2003年からSuperdryブランドを立ち上げて急成長。急成長の要因は、やはりこの「Superdry 極度乾燥(しなさい)」のデザイン。英語と漢字と平仮名の組み合わせがウケているという。このデザインは日本語の字体に惹かれたデザイナーが日本のビール「Superdryスーパードライ」を翻訳サイトで日本語に変換したところ「極度乾燥しなさい」が出たという。日本人からしたら、何とも格好悪いネーミングで特に(しなさい)という部分に対して、何故命令形なのか? 何故格好にしてるのか? というツッコミをせずにはいられない。更に店の中で商品を見渡すと、他にも変な翻訳のオンパレードである。
面白いメッセージ
極度乾燥(しなさい)だけでなく、他にも様々なメッセージがプリントされています。
上記写真のように、「選手権」「陸上競技」などスポーティーなメッセージ! 日本野生猫、、、、プリントされている漢字と動物が微妙にマッチしていない気がする。そして、OSAKAの下には「会員証な」が蛍光のオレンジで! 深読みしたくなるデザインです。
服だけでなく、時計・鞄・サンダルなど様々なライナップ。でも、トランクスが「Super dry」は何かちょっとキツイかな、、、。
「S」だけ。漢字はどこかにいってしまった。Super dryの頭文字だけになってしまった。

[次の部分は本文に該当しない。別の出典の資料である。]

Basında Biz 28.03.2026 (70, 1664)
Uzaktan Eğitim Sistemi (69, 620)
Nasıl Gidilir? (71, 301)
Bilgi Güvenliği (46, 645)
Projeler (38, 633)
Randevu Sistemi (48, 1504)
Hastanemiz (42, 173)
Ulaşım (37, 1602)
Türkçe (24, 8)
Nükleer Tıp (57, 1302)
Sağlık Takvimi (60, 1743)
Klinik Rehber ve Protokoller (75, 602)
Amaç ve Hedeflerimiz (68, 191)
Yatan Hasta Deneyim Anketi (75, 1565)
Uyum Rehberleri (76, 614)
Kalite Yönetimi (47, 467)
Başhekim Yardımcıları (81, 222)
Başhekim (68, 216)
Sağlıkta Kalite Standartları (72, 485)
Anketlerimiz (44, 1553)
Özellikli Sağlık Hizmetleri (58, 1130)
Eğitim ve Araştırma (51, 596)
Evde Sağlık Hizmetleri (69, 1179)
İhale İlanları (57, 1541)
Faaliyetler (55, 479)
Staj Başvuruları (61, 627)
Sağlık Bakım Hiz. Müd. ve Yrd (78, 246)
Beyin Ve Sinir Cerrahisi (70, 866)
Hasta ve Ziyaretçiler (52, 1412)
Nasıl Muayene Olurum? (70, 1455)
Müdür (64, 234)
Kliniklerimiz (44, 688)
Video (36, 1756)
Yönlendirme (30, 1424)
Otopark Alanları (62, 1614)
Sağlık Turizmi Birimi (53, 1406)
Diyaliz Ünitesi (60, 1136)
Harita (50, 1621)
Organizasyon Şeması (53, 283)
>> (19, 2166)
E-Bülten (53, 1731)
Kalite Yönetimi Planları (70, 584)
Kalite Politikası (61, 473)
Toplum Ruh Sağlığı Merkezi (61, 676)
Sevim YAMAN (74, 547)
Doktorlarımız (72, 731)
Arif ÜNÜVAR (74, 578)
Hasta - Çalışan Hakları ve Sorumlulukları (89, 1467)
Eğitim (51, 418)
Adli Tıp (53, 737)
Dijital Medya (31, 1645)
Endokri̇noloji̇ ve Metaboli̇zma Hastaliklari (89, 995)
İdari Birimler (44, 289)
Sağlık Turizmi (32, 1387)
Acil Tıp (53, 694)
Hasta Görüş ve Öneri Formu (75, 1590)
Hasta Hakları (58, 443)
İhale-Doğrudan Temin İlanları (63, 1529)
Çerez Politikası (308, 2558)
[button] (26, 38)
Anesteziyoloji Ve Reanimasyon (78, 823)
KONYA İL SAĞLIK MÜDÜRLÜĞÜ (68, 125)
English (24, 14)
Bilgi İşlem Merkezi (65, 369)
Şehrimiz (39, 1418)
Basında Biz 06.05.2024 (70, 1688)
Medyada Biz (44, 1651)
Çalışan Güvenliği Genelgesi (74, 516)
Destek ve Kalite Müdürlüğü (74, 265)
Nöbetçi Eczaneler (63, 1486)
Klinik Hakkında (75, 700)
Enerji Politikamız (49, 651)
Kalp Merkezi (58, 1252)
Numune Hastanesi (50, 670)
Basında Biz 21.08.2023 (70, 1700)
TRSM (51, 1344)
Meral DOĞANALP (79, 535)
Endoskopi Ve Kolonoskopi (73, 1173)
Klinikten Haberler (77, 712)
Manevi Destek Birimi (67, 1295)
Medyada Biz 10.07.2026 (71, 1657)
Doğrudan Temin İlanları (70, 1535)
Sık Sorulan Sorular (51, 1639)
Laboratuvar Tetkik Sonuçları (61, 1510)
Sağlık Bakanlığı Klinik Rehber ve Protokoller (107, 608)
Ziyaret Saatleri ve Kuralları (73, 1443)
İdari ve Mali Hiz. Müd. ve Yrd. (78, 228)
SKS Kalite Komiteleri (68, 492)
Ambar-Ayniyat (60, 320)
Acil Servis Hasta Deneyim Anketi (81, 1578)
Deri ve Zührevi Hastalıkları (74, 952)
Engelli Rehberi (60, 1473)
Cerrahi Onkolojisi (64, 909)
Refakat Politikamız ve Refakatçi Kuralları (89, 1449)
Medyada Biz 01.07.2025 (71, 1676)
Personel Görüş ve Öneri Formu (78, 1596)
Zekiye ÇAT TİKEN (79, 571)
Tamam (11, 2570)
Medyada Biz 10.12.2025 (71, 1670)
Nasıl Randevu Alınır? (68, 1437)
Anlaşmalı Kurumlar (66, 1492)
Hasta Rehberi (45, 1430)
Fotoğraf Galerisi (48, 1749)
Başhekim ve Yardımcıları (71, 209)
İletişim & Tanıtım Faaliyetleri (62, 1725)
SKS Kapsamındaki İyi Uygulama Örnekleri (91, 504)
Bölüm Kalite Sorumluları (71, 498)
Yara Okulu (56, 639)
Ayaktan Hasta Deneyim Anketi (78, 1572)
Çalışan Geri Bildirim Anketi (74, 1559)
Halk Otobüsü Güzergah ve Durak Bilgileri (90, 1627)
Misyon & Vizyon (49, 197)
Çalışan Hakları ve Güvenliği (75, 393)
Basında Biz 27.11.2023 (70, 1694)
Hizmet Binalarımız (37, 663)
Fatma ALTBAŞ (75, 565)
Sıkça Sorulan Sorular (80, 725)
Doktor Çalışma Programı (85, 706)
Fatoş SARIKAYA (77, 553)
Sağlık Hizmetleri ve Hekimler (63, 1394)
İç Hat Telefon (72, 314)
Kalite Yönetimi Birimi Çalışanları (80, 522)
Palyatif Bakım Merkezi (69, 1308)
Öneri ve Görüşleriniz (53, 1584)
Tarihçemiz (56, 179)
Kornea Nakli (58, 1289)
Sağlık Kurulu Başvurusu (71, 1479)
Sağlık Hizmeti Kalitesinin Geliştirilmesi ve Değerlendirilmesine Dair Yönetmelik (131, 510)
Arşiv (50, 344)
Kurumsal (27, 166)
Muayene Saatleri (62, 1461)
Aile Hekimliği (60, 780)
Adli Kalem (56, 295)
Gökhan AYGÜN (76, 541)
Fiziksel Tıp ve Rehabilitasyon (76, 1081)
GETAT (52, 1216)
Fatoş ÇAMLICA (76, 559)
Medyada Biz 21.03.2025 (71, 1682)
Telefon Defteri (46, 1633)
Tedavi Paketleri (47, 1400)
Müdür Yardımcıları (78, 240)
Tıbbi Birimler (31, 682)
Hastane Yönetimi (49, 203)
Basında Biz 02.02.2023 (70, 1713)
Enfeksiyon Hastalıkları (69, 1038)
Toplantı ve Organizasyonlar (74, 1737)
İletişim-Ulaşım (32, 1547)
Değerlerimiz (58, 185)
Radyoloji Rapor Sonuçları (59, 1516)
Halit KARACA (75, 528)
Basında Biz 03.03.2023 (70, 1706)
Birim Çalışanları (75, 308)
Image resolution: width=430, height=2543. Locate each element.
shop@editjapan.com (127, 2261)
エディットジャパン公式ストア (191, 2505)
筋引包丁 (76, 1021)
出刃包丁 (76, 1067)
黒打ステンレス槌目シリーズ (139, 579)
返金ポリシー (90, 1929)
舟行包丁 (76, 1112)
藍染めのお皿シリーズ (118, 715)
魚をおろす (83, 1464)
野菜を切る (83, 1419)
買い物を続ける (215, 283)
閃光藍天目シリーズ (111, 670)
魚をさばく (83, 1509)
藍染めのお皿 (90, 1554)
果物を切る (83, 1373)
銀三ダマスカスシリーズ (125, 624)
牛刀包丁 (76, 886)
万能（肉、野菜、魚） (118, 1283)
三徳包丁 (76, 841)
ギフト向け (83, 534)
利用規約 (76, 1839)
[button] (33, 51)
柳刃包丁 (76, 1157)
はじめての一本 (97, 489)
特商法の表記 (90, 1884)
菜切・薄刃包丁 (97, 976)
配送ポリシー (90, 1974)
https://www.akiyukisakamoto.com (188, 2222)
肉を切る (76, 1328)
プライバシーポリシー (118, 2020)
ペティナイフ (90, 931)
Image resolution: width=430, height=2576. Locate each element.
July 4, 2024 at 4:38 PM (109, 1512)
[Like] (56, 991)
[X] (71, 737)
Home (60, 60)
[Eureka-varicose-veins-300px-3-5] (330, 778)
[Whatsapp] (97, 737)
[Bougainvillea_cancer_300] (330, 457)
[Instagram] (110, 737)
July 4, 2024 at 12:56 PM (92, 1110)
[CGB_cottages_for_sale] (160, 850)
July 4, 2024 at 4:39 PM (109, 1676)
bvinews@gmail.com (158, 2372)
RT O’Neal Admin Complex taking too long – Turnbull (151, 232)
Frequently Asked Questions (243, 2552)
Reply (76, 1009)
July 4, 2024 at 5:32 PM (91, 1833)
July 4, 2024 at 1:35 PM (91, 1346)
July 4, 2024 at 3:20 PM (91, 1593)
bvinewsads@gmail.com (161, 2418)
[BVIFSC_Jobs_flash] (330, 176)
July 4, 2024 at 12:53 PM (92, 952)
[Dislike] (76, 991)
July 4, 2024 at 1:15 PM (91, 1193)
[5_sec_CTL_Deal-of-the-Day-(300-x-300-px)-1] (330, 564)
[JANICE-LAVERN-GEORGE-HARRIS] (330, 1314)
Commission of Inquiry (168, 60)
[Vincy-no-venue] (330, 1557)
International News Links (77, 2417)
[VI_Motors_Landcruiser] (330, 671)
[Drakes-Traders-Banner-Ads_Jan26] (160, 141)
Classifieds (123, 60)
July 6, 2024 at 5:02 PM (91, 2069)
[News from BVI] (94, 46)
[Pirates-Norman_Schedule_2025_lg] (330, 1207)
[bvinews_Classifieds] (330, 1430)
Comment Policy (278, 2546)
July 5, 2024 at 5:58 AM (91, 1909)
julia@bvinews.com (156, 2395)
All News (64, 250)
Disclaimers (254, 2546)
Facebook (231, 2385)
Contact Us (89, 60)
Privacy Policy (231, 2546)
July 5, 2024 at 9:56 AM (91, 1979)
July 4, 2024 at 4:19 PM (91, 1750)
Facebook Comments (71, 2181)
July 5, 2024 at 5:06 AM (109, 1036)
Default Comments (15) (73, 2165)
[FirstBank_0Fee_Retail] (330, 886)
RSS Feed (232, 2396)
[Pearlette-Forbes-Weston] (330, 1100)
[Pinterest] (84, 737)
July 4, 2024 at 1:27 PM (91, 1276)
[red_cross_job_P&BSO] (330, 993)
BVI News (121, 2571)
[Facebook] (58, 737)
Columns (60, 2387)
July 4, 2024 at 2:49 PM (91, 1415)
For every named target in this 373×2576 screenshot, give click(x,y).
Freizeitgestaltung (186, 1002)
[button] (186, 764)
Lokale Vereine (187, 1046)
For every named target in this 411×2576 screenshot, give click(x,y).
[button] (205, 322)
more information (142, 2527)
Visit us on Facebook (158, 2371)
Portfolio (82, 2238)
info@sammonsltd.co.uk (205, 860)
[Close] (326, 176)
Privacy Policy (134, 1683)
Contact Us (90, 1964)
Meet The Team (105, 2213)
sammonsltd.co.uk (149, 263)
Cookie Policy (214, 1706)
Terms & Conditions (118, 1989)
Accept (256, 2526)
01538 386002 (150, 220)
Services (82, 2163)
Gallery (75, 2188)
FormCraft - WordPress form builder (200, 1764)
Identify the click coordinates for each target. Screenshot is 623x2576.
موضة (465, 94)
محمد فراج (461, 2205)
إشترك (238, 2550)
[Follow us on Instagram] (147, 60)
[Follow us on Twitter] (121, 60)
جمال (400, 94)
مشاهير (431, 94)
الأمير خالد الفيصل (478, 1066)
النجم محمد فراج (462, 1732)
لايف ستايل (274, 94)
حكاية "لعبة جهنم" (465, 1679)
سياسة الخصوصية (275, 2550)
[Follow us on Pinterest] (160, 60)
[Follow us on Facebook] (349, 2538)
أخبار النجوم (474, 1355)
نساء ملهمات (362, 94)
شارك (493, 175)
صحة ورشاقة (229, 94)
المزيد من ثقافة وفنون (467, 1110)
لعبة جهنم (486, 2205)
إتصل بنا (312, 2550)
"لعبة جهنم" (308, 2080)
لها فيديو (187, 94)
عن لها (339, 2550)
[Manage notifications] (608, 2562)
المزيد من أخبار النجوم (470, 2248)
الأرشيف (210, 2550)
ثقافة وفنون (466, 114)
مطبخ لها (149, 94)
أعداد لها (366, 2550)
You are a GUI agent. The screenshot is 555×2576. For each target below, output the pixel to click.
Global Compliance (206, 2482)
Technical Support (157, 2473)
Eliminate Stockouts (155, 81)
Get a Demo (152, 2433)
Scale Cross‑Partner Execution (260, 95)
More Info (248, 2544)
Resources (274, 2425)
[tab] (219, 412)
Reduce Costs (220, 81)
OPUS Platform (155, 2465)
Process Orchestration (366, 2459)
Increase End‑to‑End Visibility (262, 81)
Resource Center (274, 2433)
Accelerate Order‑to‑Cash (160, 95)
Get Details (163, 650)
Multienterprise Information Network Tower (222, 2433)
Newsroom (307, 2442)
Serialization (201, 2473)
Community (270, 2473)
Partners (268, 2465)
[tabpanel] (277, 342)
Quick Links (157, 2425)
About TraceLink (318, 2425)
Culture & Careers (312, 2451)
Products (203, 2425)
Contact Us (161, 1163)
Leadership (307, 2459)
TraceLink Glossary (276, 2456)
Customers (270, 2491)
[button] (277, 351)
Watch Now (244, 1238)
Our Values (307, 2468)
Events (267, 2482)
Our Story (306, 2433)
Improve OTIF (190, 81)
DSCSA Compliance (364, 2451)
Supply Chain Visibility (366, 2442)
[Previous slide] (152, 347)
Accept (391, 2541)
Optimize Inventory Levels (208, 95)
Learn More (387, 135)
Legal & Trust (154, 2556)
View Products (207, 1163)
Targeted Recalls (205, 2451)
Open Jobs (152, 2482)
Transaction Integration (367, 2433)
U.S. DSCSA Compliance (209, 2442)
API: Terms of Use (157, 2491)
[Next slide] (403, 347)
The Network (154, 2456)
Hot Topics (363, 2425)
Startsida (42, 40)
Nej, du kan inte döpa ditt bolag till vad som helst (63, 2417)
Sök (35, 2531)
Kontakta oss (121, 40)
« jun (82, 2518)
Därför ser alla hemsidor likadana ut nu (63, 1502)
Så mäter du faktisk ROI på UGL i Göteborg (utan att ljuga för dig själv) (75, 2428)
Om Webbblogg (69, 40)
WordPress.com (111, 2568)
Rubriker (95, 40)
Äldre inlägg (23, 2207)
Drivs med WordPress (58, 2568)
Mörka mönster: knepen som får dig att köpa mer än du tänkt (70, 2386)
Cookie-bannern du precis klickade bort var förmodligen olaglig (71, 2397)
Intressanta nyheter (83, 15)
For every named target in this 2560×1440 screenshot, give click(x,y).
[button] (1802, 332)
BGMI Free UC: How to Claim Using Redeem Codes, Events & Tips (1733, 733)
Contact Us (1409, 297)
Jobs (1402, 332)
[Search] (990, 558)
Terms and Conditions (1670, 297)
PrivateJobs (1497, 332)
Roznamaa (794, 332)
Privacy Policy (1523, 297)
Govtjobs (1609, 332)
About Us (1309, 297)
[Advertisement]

しかし考えて見ると、日本製のTシャツや帽子に書かれている英語もイギリス人から見たら同じなのかも知れない。むしろ日本人である私たちより先に外国人のデザイナーが日本語を使ったブランドを作り出した。そしてファッショナブルな若者に評価されているという事こそ本質なんだろう。日本ファッションの海外進出には日本人としての拘りや視点も大切だけれど、柔軟性と海外からの客観的な視点を持っていかなければ成功は難しいのだ。「Superdry 極度乾燥(しなさい)」を見て笑って終るのではなく、そこから学んでいく姿勢が大切だと結んでおきたい。